Genomic DNA samples of children (cases and controls) were isolated from peripheral blood cells with the QIAamp DNA Blood Mini Kit (Qiagen®) and mothers' buccal samples (cases and controls) with Oragene-DNA (Genotek), both according to the manufacturer's instructions. Samples were genotyped through PCR-RFLP for two polymorphisms: MTHFR rs1801133 (C677T) and RFC-1 rs1051266 (G80A) using previously described methods (Frosst et al., 1995; Shaw et al., 2002).

Statistical analysis

Allele frequencies were derived by gene counting. The differences between patients with embryonic tumors (nephroblastoma, neuroblastoma) and controls were assessed by the chi-square (χ2) or Fisher exact test.
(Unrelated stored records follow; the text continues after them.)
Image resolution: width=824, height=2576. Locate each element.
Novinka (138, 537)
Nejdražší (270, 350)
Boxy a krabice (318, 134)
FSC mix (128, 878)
The influence of alleles on the risk of developing nephroblastoma and neuroblastoma was evaluated by logistic regression to predict the odds ratios (OR) with 95% confidence intervals (95% CI). The Hardy–Weinberg equilibrium was tested for each SNP by comparing observed with expected frequencies using the χ2 test. The software package SPSS version 13.0 was used for statistical analysis of the data, p<0.05 was considered statistically significant.

Results

Sample characteristics

The frequency of the MTHFR rs1801133 (C677T) variant alleles was 27.6% and 27.3% and for RFC-1 rs1051266 (G80A) was 58.4% and 57.1% in children with nephroblastoma and neuroblastoma, respectively. The frequencies of the MTHFR rs1801133 (C677T) variant allele were 28.2%, 27.5%, and 29.4% among the mothers of nephroblastoma, neuroblastoma, and controls, respectively. Also, the frequencies of RFC-1 rs1051266 (G80A) variant allele were 47.2%, 57.6%, and 43.5% among the mothers of nephroblastoma, neuroblastoma and controls, respectively.

Genotype frequencies for MTHFR rs1801133 (C677T) and RFC-1 rs1051266 (G80A) were in Hardy–Weinberg equilibrium in controls (p=0.4934; p=0.9752, respectively).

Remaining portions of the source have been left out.